Snow On Italian Alps Melting At 'Unprecedented Rate', Ohio State University Study Finds
If you've always wanted to ski the Italian Alps, perhaps you should make those plans pretty soon, as a recent study claims the snow on that mountain range is melting at an “unprecedented rate.”
A six-nation team of glaciologists, led by Ohio State University, drilled a set of ice cores above the Alto dell’Ortles glacier in northern Italy and found that, for the first time in thousands of years, the glacier had shifted from a state of constantly below-freezing to one where its upper layers were at -- note below -- a melting point.
“Our first results indicate that the current atmospheric warming at high elevation in the Alps is outside the normal cold range held for millennia,” Paolo Gabrielli, research scientist at Byrd Polar Research Center at Ohio State said. “This is consistent with the rapid, ongoing shrinking of glaciers at high elevation in this area.”
The team first drilled into the glacier in 2011 where the group discovered at a depth of 100 feet that the glacier was composed of “firn,” a grainy compacted snow that had partly melted. Underneath that, they found solid and colder ice all the way down to the frozen bedrock.
“That suggests that snow was accumulating on the mountaintop and was compacted into ice for thousands of years without ever melting — until about 30 years ago, which is when each year’s new deposit of snow began melting,” according to the study.
Researchers were able to determine that the glacier was left unchanged for a period of time because of a preserved larch leaf found wedged into the ice beyond the firn layer. They identified the leaf as belonging to Larix decidua, or the European larch.
“The leaf supports the idea that prehistoric ice is still present at the highest elevations of the region,” Gabrielli said.

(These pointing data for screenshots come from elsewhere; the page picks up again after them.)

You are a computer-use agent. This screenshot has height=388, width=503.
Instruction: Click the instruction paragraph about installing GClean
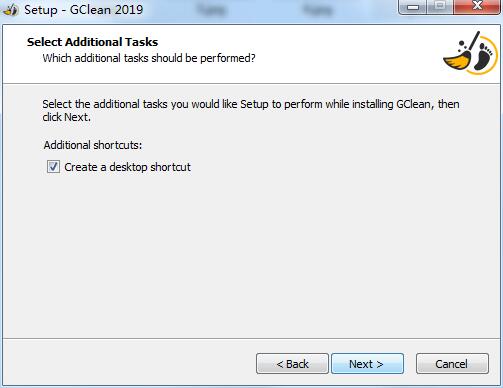[251, 110]
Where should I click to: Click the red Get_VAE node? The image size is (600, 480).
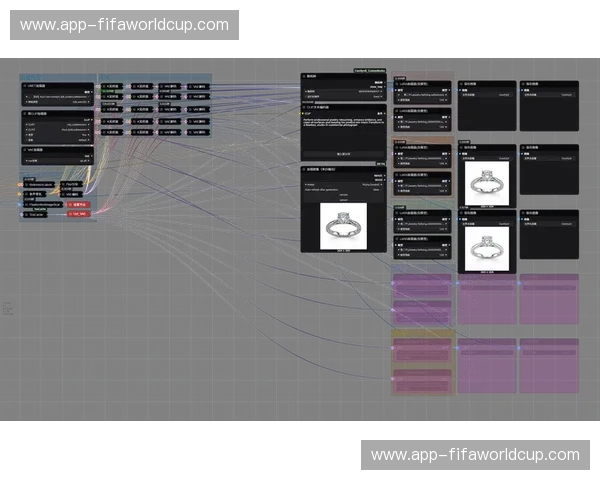(x=78, y=213)
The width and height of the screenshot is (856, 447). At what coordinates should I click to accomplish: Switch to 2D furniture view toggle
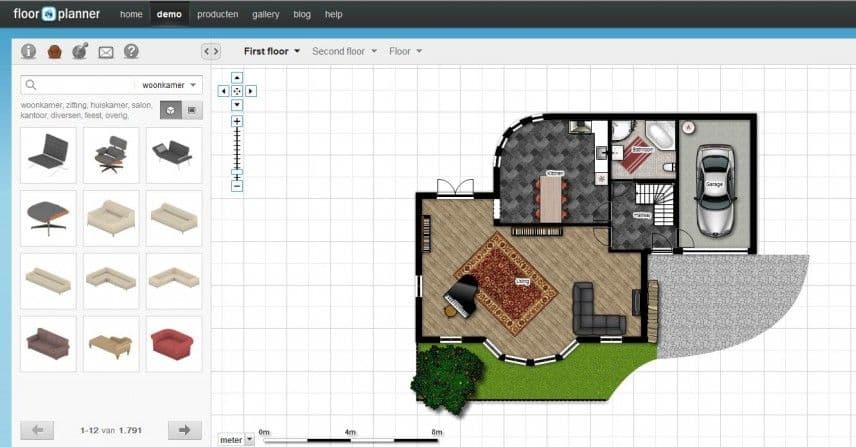coord(192,109)
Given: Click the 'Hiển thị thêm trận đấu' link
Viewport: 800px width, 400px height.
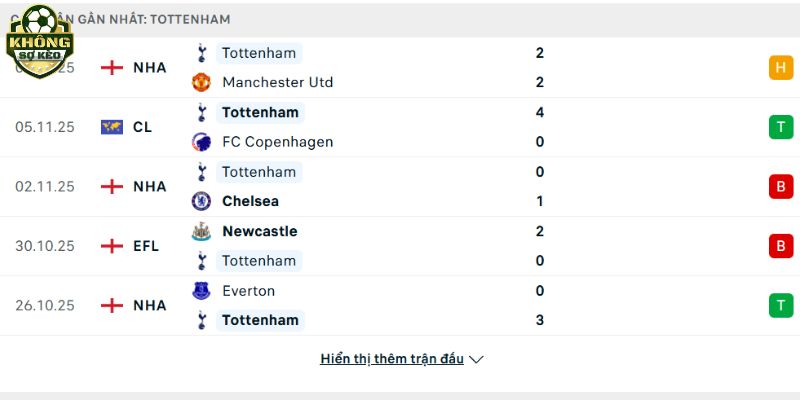Looking at the screenshot, I should pos(392,359).
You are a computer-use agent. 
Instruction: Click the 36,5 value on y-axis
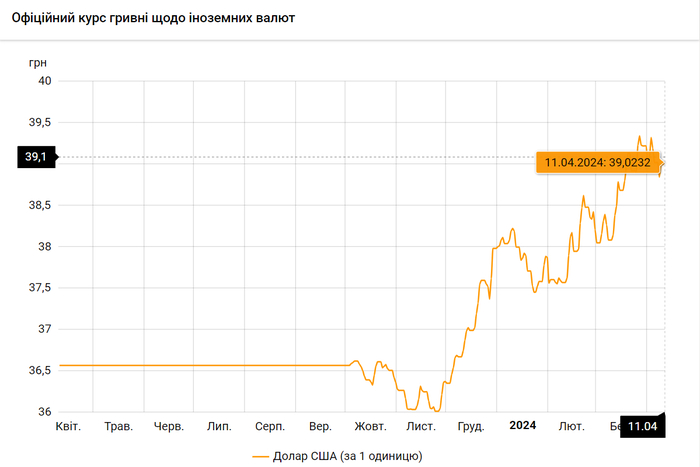coord(40,371)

Alto dell’Ortles is located in the heart of Europe, one of the most industrialized and populated areas of the world. The next step for the researchers is to investigate whether soot emitted by human activities in central and southern Europe played a role.

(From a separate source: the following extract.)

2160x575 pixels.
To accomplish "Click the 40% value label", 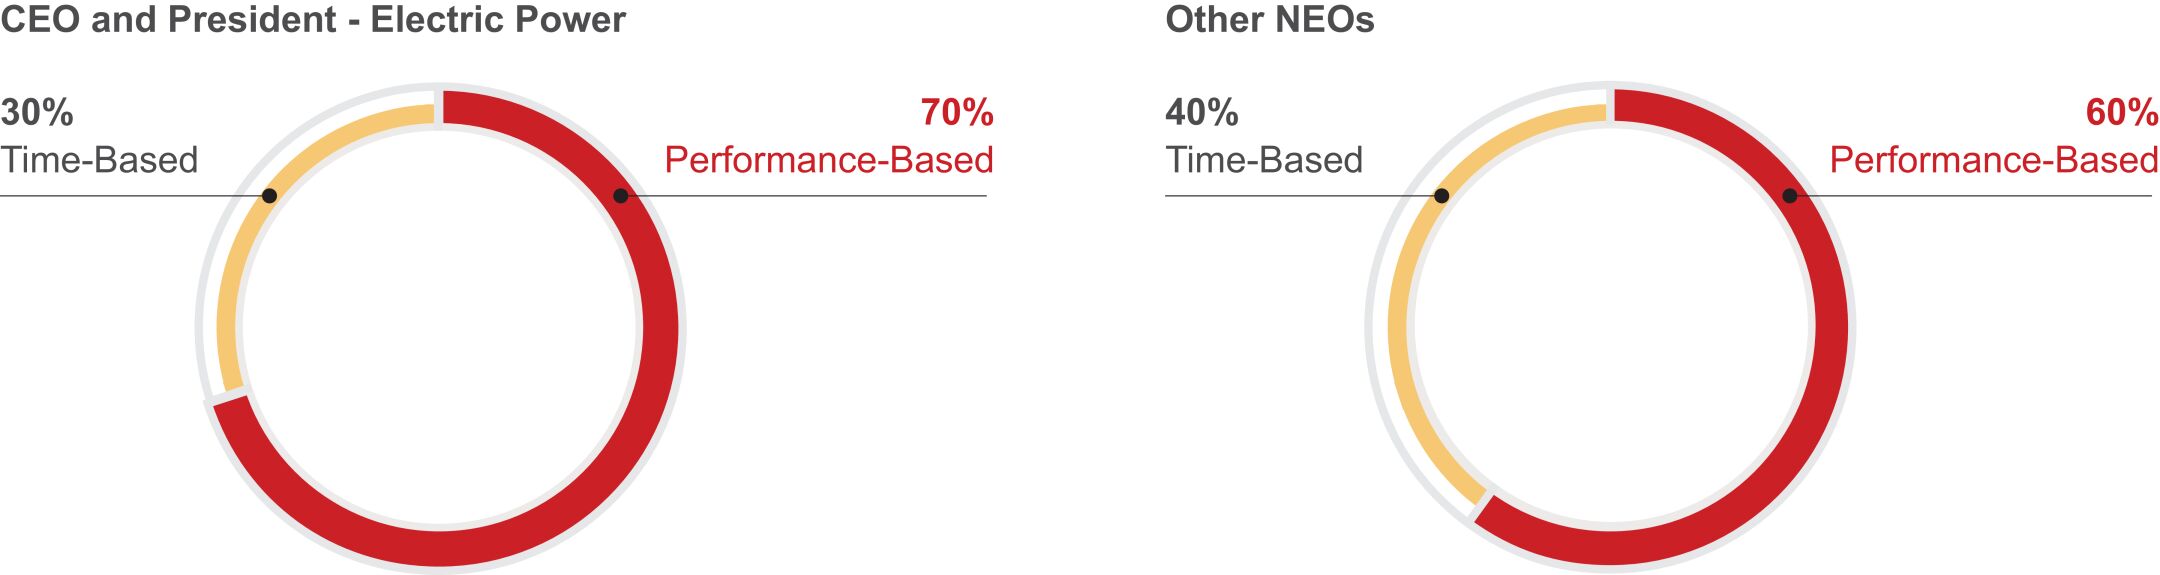I will pos(1201,112).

“Ortles offers us the unique possibility to closely verify if and how regional environmental changes can interact with climatic changes of global significance,” Gabrielli said.
The find follows a recent report by the World Meteorological Organization (WMO) that said the amount of greenhouse gases in Earth's atmosphere hit a record high in 2012, continuing an upward trend driving climate change.
The atmospheric concentrations of carbon dioxide, methane and nitrous oxide have increased to levels unprecedented in the past 800,000 years, the WMO's 5th Annual Assessment Report stated.
Since the start of the industrial era in 1750, global average CO2 has increased by 41 percent, methane by 160 percent and nitrous oxide by 20 percent, the U.N. agency stated.
CO2, the single-most-important greenhouse gas on a global scale, reached 393.1 parts per million last year, or 141 percent of pre-industrial levels before 1750. The amount in the atmosphere increased 2.2 parts per million from 2011 to 2012, which is above the average (2.02ppm) of the past 10 years.